## SELECTED TEXT:

— begin —

A View from Washington: Tax Reform and its Trade-Offs
- Tax Planning
With the failure of Congressional Republicans to repeal and replace the Affordable Care Act, tax reform now moves to the front of the line as the White House and Republicans look for their first major legislative policy win. The Republicans control Congress and the Presidency for the next two years which creates a sense of urgency to pass tax reform before the 2018 mid-term elections.
Tax reform with lower tax rates sounds great. However, tax reform is like an iceberg. What’s under the water and not seen is often more important. Tax reform plans create winners and losers and the House Republican leaders’ current plan (“Blueprint”) is no exception. As of this writing, it looks like the House Ways and Means Committee is planning a series of tax reform hearings around the Blueprint in May to June with Committee and full House approval planned before the August Congressional recess.
For this article, I focus on the Blueprint, which is the baseline tax reform proposal, and highlight considerations for individuals and small business. Future articles will review progress on tax reform as other stakeholders, like the White House and Senate, react to the Blueprint with their own ideas and discuss how the Senate’s arcane budget rules will shape the final deal. Keep in mind we are in the very early stages of the debate. I remain confident tax reform comes together in 2017.
Individual and Small Business Tax Reforms
|What’s in The Blueprint?|
Generally, the Blueprint is good news for individuals and small businesses that pass most of their income to owners (e.g. partnerships, LLCs, and S corporations). The Blueprint focuses on simplifying, flattening, and lowering tax rates on ordinary income, capital gains, dividends and interest income. It does this by replacing the existing seven tax brackets, with the highest tax rate at 39.6%, into three brackets with the highest rate at 33%. In addition, 50% of the net income from capital gains, dividends, and interest income would be excluded from tax. The result is a maximum 16.5% rate for higher income earners on investment income and capital gains.

— end —

## TASK 1:
In the tax reform article, reproduce the stretch from "A View from" through "2018 mid-term elections." word for word.
## TASK 2:
Answer these questions from the tax reform article:
(a) In which months does the House Ways and Means Committee appear to be planning its tax reform hearings?
(b) Under the Blueprint, what would the highest tax rate be?
(c) What percentage of net income from capital gains, dividends, and interest income would the Blueprint exclude from tax?

## SUPPLIED MATERIAL:
— begin —

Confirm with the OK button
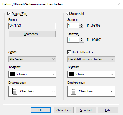[x=41, y=110]
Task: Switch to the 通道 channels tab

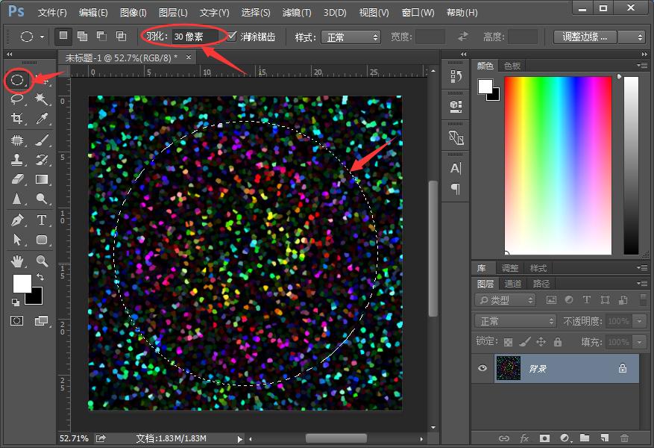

— end —

## WRITTEN REPLY 1:
A View from Washington: Tax Reform and its Trade-Offs
- Tax Planning
With the failure of Congressional Republicans to repeal and replace the Affordable Care Act, tax reform now moves to the front of the line as the White House and Republicans look for their first major legislative policy win. The Republicans control Congress and the Presidency for the next two years which creates a sense of urgency to pass tax reform before the 2018 mid-term elections.

## WRITTEN REPLY 2:
(a) May to June
(b) 33%
(c) 50%